In higher, most instructors do not spend much fourth dimension reviewing the reading assignment in class. Rather, they expect that you take done the assignment before coming to grade and understand the material. The grade lecture or discussion is often based on that expectation. Tests, too, are based on that expectation. This is why active reading is so important—information technology's up to y'all to do the reading and encompass what you lot read.

Types of Higher Reading Materials

As a college pupil, you will eventually choose a major or focus of report. In your get-go twelvemonth or so, though, you'll probably have to complete "core" or required classes in unlike subjects. For example, even if you programme to major in English, yous may nonetheless have to take at least one science, history, and math class. These unlike academic disciplines (and the instructors who teach them) can vary greatly in terms of the materials that students are assigned to read. Non all college reading is the same. Then, what types can y'all expect to encounter?

Textbooks

Probably the about familiar reading material in higher is thetextbook. These are academic books, ordinarily focused on one discipline, and their chief purpose is to educate readers on a particular subject—"Principles of Algebra," for case, or "Introduction to Business organisation." It's not uncommon for instructors to utilise 1 textbook as the main text for an entire course. Instructors typically assign chapters every bit readings and may include any give-and-take problems or questions in the textbook, as well.

Articles

Instructors may as well assignacademic articles or news articles. Academic manufactures are written by people who specialize in a particular field or field of study, while news articles may be from recent newspapers and magazines. For example, in a scientific discipline class, you may exist asked to read an academic commodity on the benefits of rainforest preservation, whereas in a regime class, yous may be asked to read an article summarizing a contempo presidential debate. Instructors may have y'all read the manufactures online or they may distribute copies in class or electronically.

The primary departure between news and academic manufactures is the intended audition of the publication. News articles are mass media: They are written for a broad audience, and they are published in magazines and newspapers that are generally bachelor for purchase at grocery stores or bookstores. They may likewise be available online. Academic articles, on the other hand, are usually published in scholarly journals with fairly small circulations.  While yous won't exist able to purchase individual journal bug from Barnes and Noble, public and school libraries do brand these periodical issues and individual manufactures bachelor.  Information technology'south mutual to access academic articles through online databases hosted by libraries.

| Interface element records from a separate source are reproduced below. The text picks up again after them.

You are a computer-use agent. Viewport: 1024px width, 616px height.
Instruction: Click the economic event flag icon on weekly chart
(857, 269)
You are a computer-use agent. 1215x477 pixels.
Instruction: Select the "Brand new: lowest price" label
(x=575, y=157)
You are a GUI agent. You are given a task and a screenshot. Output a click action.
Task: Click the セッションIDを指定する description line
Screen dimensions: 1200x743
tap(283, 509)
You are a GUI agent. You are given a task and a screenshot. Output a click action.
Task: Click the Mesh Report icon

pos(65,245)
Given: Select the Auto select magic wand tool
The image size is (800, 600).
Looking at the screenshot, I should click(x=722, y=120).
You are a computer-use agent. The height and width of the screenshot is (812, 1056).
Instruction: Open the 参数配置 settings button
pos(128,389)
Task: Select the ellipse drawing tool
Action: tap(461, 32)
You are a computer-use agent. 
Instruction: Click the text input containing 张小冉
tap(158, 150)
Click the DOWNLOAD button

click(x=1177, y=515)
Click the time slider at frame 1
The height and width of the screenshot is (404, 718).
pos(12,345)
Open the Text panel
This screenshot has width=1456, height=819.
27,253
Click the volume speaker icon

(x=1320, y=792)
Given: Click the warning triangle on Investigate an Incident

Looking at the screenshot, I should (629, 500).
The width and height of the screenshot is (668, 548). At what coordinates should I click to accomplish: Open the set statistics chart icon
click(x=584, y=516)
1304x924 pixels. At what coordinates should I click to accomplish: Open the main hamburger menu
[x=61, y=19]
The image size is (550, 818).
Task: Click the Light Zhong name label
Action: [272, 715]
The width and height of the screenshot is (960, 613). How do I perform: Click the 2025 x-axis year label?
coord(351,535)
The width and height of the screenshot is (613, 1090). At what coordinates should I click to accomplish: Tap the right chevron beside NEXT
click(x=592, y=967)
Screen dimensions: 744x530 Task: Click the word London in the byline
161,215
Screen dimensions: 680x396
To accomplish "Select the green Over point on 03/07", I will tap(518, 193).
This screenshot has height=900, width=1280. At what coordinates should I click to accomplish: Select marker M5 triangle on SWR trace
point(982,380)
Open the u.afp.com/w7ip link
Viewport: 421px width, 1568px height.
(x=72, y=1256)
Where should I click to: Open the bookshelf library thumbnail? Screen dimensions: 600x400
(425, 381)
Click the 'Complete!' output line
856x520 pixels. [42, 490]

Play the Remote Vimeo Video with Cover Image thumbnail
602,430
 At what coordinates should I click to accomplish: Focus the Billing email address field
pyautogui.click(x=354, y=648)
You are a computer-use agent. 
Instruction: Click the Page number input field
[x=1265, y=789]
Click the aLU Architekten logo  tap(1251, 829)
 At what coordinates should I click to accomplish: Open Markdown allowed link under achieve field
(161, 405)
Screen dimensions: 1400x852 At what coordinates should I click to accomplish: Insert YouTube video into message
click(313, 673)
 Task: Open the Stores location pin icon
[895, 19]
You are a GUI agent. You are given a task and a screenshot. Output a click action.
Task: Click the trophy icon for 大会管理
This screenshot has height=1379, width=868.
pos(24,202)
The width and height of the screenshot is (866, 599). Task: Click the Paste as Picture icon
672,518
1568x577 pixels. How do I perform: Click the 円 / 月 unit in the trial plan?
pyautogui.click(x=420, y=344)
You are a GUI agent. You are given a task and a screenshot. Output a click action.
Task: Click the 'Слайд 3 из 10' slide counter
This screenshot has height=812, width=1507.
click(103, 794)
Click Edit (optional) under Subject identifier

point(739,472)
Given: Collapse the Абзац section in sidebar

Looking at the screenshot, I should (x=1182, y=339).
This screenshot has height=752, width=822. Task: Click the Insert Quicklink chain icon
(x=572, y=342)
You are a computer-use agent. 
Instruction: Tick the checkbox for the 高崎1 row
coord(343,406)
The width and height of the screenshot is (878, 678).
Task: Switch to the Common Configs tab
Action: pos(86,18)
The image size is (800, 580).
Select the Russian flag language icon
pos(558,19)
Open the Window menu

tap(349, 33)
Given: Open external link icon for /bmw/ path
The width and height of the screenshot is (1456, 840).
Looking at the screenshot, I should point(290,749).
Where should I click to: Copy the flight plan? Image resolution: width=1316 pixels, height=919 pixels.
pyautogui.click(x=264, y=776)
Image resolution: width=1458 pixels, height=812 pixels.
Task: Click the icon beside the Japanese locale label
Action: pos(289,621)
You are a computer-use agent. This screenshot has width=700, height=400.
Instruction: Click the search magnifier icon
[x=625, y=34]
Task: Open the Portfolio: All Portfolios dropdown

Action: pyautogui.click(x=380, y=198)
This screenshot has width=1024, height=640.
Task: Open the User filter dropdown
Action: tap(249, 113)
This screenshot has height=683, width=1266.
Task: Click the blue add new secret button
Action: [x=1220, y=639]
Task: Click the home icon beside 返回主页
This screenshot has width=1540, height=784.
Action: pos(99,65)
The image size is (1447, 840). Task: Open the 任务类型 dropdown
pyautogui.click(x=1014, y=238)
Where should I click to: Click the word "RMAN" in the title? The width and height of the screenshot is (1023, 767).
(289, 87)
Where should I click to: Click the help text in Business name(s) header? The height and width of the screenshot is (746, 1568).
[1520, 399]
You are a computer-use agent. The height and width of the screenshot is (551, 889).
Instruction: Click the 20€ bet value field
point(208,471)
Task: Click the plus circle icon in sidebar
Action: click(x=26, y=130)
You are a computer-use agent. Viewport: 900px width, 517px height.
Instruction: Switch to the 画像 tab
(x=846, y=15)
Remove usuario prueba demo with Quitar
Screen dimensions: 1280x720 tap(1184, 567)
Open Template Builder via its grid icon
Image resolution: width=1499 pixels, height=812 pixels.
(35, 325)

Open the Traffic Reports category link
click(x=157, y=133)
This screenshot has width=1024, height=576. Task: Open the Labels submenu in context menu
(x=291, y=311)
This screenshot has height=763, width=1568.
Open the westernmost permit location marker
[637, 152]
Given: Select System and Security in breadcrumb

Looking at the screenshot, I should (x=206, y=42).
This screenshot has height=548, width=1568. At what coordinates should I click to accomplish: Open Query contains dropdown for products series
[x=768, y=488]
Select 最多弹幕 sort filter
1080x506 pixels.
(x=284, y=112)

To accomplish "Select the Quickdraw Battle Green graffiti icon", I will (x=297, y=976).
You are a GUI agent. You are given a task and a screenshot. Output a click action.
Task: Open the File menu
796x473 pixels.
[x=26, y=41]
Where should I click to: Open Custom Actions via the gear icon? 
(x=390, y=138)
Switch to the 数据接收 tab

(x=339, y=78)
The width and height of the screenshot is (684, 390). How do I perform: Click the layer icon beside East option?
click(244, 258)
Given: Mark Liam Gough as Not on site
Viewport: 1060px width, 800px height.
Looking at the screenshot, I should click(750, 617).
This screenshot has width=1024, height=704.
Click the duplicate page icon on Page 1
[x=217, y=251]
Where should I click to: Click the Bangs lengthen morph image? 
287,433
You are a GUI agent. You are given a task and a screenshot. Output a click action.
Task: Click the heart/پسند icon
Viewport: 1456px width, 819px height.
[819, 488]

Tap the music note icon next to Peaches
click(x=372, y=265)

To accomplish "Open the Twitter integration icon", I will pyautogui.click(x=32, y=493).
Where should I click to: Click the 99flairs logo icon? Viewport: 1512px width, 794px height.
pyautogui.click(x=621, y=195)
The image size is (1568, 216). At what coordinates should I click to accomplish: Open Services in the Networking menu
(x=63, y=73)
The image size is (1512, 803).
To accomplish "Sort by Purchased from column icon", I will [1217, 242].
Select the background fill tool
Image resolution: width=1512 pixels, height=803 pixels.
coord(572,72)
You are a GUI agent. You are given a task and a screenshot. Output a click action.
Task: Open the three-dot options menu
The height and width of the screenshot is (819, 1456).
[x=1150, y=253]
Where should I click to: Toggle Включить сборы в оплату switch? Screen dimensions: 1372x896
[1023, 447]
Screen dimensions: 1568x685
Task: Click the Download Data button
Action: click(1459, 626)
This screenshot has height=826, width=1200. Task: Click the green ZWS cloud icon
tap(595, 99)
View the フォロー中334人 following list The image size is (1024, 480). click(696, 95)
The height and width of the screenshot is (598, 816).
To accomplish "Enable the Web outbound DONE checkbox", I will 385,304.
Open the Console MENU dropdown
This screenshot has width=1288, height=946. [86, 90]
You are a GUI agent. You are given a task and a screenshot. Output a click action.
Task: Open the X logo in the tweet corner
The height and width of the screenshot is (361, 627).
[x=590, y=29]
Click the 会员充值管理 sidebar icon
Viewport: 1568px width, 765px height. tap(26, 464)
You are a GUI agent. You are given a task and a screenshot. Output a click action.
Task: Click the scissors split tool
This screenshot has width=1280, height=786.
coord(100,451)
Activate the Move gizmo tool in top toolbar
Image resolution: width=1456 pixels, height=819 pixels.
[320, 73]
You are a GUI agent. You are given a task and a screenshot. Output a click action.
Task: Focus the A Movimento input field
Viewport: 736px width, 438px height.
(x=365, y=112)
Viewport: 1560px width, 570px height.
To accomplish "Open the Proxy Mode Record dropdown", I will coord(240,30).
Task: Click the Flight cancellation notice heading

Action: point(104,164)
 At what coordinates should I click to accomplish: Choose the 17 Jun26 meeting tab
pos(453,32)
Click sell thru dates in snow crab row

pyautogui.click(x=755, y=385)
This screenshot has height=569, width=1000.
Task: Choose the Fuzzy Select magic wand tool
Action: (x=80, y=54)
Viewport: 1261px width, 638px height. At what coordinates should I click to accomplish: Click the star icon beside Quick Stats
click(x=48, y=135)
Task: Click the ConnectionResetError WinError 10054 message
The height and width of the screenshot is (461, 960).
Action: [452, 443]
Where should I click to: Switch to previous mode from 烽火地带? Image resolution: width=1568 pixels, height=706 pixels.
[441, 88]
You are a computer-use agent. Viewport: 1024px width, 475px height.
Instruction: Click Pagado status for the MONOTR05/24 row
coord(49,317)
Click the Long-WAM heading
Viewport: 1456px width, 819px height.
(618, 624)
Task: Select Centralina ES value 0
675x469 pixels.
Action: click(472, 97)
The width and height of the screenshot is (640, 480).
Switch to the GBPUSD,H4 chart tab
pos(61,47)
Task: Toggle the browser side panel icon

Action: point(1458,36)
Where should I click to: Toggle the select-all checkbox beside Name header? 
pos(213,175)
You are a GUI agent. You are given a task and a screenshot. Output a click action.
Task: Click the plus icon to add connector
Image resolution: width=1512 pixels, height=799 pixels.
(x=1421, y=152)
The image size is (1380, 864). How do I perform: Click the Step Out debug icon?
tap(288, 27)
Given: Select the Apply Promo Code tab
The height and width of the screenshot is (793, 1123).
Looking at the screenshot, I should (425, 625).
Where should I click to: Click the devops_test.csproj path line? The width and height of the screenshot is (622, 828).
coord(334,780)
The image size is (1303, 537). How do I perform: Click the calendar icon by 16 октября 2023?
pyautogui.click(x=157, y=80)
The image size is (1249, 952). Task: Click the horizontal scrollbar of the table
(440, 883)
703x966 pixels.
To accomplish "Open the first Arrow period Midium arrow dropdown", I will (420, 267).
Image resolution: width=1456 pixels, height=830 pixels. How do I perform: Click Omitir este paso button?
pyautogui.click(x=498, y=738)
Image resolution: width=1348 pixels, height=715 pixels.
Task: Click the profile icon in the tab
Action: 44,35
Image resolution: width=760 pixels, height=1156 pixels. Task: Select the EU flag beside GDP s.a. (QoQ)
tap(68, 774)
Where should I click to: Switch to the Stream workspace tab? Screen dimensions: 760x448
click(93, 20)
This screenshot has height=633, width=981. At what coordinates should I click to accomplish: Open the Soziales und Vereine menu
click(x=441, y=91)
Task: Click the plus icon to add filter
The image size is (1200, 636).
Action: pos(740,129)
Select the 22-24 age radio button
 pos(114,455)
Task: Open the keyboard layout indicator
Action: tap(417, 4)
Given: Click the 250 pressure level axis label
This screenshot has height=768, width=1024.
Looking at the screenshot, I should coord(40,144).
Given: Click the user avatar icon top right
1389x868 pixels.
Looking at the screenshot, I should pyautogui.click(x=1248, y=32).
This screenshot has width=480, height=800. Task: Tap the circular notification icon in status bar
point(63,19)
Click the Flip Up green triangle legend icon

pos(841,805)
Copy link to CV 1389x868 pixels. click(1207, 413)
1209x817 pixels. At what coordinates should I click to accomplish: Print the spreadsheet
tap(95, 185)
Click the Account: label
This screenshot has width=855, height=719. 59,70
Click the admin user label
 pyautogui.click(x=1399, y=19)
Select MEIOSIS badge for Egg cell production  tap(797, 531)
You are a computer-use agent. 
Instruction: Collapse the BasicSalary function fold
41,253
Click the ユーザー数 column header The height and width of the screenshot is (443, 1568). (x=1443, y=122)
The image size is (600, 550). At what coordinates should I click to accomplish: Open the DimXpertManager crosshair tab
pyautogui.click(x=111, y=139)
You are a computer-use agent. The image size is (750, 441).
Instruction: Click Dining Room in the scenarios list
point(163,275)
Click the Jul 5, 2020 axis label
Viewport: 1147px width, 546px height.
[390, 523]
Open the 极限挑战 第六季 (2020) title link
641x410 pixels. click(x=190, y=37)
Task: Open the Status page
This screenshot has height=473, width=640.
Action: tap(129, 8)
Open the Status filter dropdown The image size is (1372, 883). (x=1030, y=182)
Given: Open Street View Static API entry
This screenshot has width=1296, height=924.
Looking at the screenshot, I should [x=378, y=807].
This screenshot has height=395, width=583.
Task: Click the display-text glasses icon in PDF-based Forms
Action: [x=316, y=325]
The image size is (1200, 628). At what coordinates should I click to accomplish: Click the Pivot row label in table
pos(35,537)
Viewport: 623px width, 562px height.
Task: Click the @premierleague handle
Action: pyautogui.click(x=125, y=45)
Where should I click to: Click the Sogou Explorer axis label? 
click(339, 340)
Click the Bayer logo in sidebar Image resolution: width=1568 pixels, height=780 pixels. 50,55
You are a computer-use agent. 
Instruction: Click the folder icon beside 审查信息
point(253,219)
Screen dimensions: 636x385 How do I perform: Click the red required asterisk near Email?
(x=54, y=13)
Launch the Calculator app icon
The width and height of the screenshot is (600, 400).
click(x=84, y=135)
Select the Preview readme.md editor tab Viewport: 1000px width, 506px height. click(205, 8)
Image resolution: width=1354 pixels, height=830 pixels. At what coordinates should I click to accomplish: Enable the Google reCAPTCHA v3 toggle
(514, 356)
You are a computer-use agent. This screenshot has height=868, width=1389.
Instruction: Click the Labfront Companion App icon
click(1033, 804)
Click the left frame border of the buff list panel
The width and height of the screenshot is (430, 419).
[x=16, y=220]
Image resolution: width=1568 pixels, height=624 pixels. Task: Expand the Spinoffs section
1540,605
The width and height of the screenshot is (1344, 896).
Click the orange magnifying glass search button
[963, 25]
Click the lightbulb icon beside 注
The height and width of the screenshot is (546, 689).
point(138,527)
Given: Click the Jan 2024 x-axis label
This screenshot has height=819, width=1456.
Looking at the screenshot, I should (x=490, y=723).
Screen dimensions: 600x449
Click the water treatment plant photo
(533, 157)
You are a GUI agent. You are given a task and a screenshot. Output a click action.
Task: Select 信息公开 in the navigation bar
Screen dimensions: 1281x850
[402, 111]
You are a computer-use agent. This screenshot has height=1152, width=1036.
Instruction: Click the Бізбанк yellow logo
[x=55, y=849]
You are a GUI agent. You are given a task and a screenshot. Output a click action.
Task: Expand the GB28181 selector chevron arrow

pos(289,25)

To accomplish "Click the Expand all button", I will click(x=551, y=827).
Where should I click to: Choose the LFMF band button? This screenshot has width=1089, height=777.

Literature and Nonfiction Books

Instructors utilize literature and nonfiction books in their classes to teach students about different genres, events, time periods, and perspectives. For example, a history instructor might ask yous to read the diary of a daughter who lived during the Great Low so you can learn what life was like back then. In an English class, your instructor might assign a series of short stories written during the 1960s past different American authors, so you can compare styles and thematic concerns.

Literature includes short stories, novels or novellas, graphic novels, drama, and verse. Nonfiction works include creative nonfiction—narrative stories told from real life—every bit well as history, biography, and reference materials. Textbooks and scholarly articles are specific types of nonfiction; often their purpose is to instruct, whereas other forms of nonfiction be written to inform, to persuade, or to entertain.

Photo of woman lying on grass, reading "How Ottowa Spends 2009–2010"

Purpose of Bookish Reading

Coincidental reading across genres, from books and magazines to newspapers and blogs, is something students should be encouraged to do in their free fourth dimension considering it tin be both educational and fun. In college, all the same, instructors generally await students to read resources that have detail value in the context of a grade. Why is academic reading beneficial?

  • Information comes from reputable sources: Web sites and blogs can be a source of insight and information, simply not all are useful as bookish resources. They may be written past people or companies whose chief purpose is to share an opinion or sell you something. Bookish sources such as textbooks and scholarly journal articles, on the other hand, are usually written past experts in the field and have to pass stringent peer review requirements in gild to go published.
  • Learn how to form arguments: In most college classes except for creating writing, when instructors enquire you to write a paper, they expect it to exist belligerent in style. This means that the goal of the paper is to research a topic and develop an argument nearly it using evidence and facts to support your position. Since many college reading assignments (particularly journal manufactures) are written in a similar way, you'll proceeds experience studying their strategies and learning to emulate them.
  • Exposure to different viewpoints: One purpose of assigned academic readings is to give students exposure to different viewpoints and ideas. For case, in an ethics grade, you might be asked to read a series of manufactures written by medical professionals and religious leaders who are pro-life or pro-choice and consider the validity of their arguments. Such experience can help you lot wrestle with ideas and beliefs in new ways and develop a better understanding of how others' views differ from your own.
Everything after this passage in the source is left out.